# SELECTED TEXT
____________

Interesting enough for somebody who was never in such a situation. And it gets even more interesting if you start reading what the ‘pundits’ have to say about the whole thing.

The ‘cold rationalists’ maintain that it’s only logic for both of them to betray, simply because this is the only sure way to avoid the longer sentence. You never know what the other guy might do in a pinch, right?
The more down to earth, specially those with a more ‘intricate’ knowledge of the ‘underworld’, will loose no time to point out that something like that won’t happen if the the pair belongs to the mob…
Those with economically biased minds will be quick to point out that both of them should shut up simply because this way the team would ‘minimize the aggregate cost’.
Last but not least, sociologists will consider that it’s a good thing, for the society at large, that the criminals tend to be more disloyal than the law abiding citizens – otherwise crime would be even harder to fight than it is now.

Confused?

Then let be present the situation from the ‘loyalist’ point of view.

The ‘what’ of the matter has to do with the proportion between ‘blind’ and  ‘willingly/knowingly assumed’. A mobster will be loyal because he has no other alternative – he’d walk into a self-sprung trap if he’d snitch on his partner while a true friend/brother would be loyal for completely different reasons.

Loyal to a person? To a ‘moral value’? To a ‘time honored tradition’? To a ‘local custom’?
If both guys were loyal to each other…
If both were loyal to ‘do no harm unto others’ they wouldn’t have got here in the first place…

As far as ‘distances’ are involved… In the standard example, as ‘formalized’ by Albert W. Tucker, there’s a relatively small difference between what both of them ‘get’ if both of them snitch and what the ‘mute’ would get if the other one would choose ‘the easy way out’. It’s only fair to presume that the pressure for both of them to betray the other would be far bigger if the ‘betrayed mute’ would be ‘rewarded’ with ten years instead of three while ‘mutual betrayal’ would remain at two each.

Time… isn’t this the most interesting dimension? Where you can only look, but never actually go, back and where haze always increases with distance …
Time, where the ‘good’ kind of loyalty helps those who ‘practice’ it and where bad loyalty constitutes an extremely heavy dead-weight …

How to tell ‘good’ from ‘bad’ in this case?

____________

# ENTRIES PROVIDED
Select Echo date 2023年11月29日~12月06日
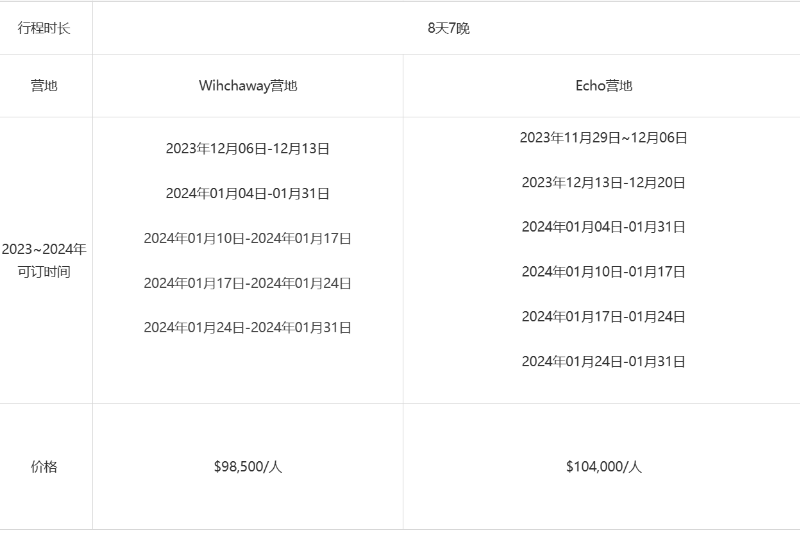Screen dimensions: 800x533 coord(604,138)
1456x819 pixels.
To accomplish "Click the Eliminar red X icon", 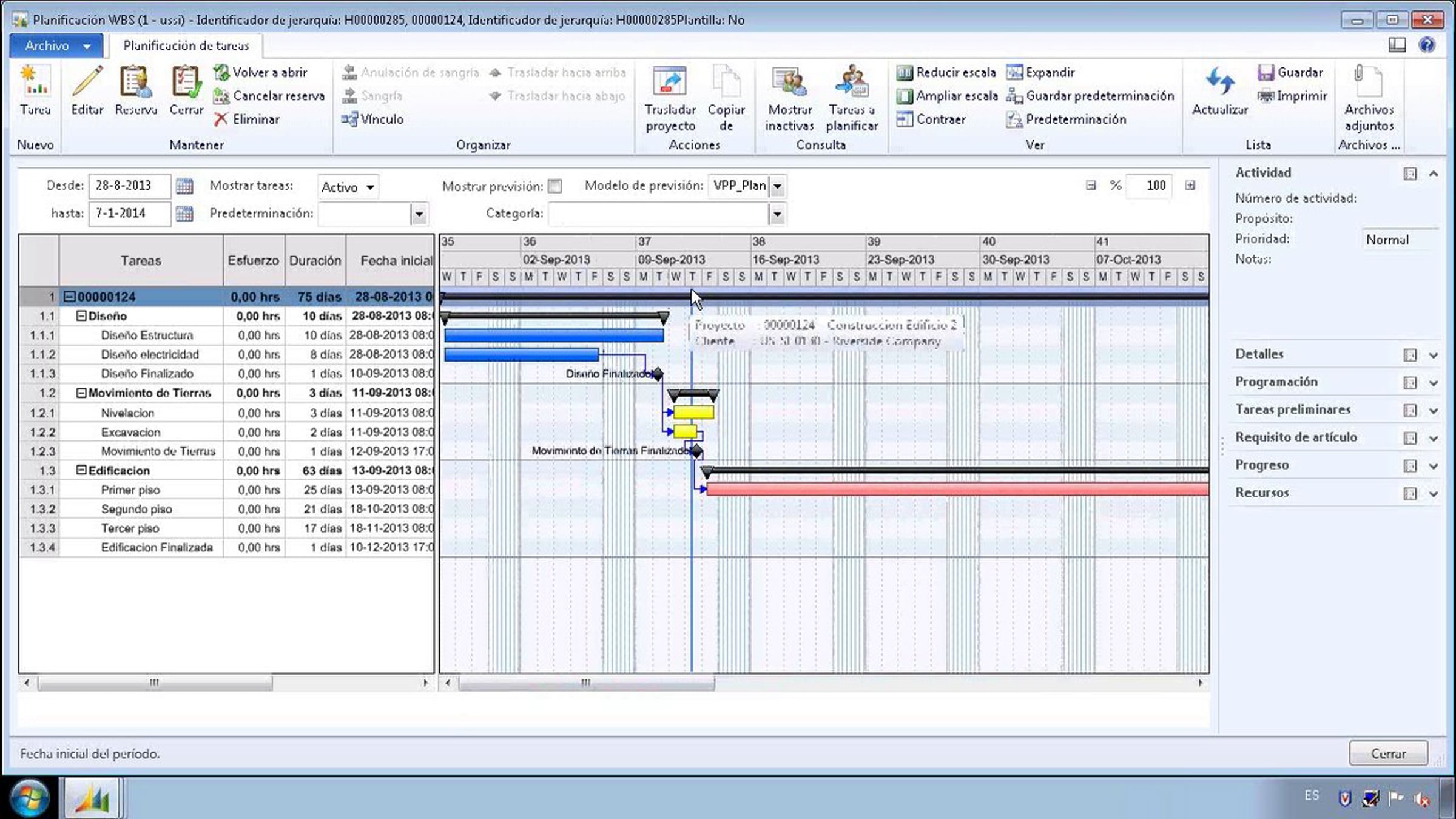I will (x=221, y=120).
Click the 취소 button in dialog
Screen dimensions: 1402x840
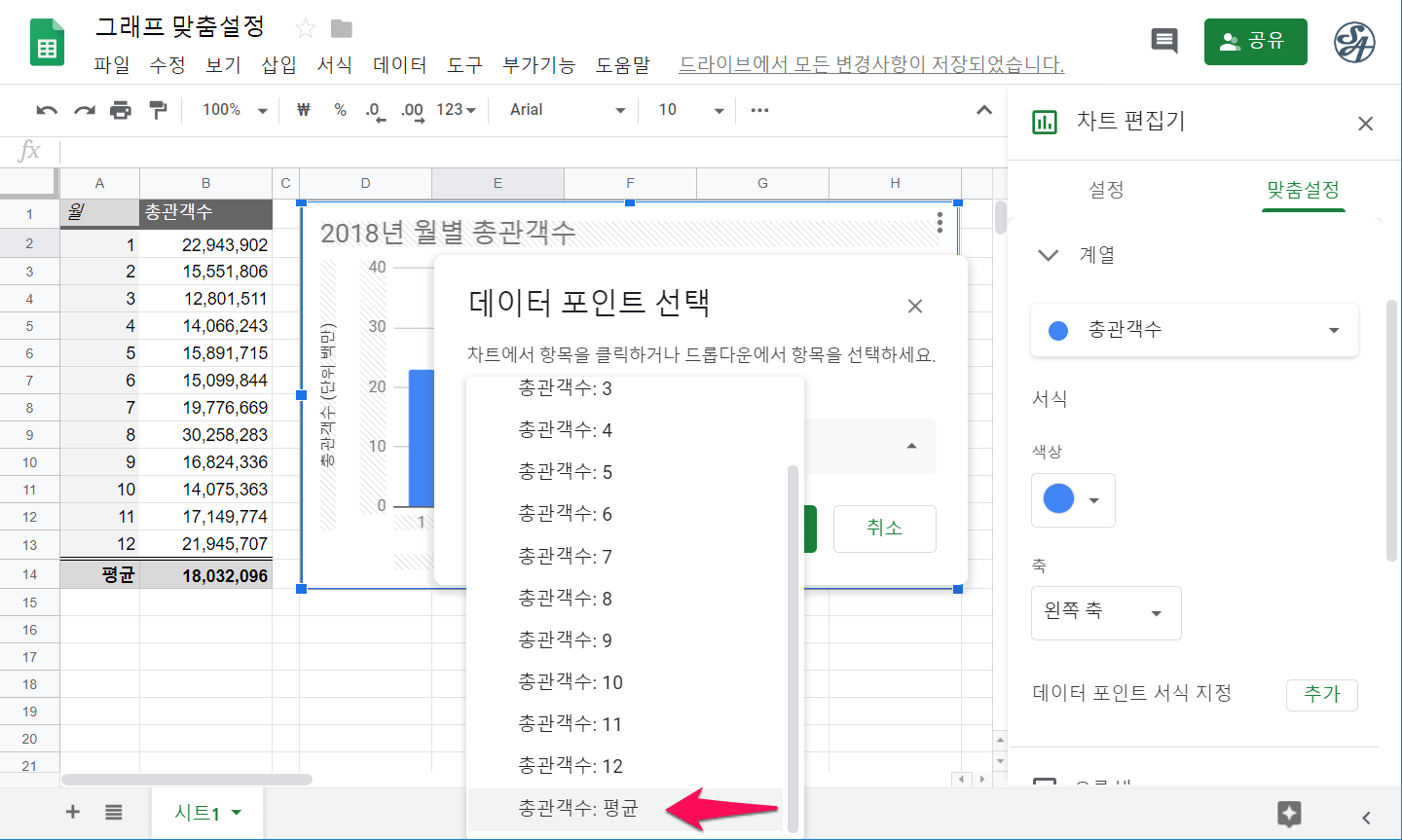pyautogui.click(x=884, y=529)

____________

Answer these from the loyalty text:
(a) What do the "cold rationalists" say both of them should do, and why?
(b) Who formalized the standard example?
(c) In the altered case that would put far more pressure on both to betray, what would the "betrayed mute" get instead of three years?
Work from the loyalty text only, not the records.

# ANSWER IN FULL
(a) Both should betray, because it is the only sure way to avoid the longer sentence.
(b) Albert W. Tucker.
(c) Ten years, while mutual betrayal would stay at two years each.